**Exercise instructions:**
Go over the lines below, and when one contains the word "will", copy it.

**Supplied information:**

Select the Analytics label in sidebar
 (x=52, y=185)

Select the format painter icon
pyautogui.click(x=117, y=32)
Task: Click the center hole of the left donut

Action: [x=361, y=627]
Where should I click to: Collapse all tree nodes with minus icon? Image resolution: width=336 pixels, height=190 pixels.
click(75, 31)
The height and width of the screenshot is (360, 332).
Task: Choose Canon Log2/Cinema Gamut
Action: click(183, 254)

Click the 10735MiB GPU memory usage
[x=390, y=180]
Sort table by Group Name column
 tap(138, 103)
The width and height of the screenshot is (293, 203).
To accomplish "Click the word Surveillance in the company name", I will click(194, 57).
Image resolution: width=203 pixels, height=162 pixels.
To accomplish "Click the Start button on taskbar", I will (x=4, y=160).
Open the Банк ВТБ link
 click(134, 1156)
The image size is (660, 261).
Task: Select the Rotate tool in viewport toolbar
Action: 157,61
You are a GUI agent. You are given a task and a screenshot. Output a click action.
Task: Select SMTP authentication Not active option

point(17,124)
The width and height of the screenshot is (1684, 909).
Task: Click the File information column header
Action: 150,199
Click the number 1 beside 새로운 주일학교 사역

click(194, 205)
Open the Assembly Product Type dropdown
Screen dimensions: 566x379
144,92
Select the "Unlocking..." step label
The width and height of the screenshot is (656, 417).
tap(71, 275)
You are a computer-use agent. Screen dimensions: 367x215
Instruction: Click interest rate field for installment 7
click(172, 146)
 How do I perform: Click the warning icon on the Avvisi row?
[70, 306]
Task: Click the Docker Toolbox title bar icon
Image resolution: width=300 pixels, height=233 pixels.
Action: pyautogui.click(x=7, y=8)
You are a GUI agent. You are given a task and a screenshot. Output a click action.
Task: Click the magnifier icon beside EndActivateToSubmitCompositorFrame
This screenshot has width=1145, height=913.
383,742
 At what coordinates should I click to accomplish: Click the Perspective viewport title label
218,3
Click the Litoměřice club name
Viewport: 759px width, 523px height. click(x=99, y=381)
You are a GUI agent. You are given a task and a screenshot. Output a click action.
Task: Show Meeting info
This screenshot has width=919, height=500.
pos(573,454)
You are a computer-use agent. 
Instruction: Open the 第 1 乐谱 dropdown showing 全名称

**Exercise answer:**
To accomplish "Click the word Surveillance in the company name", I will click(194, 57).
To accomplish "Click the Start button on taskbar", I will (x=4, y=160).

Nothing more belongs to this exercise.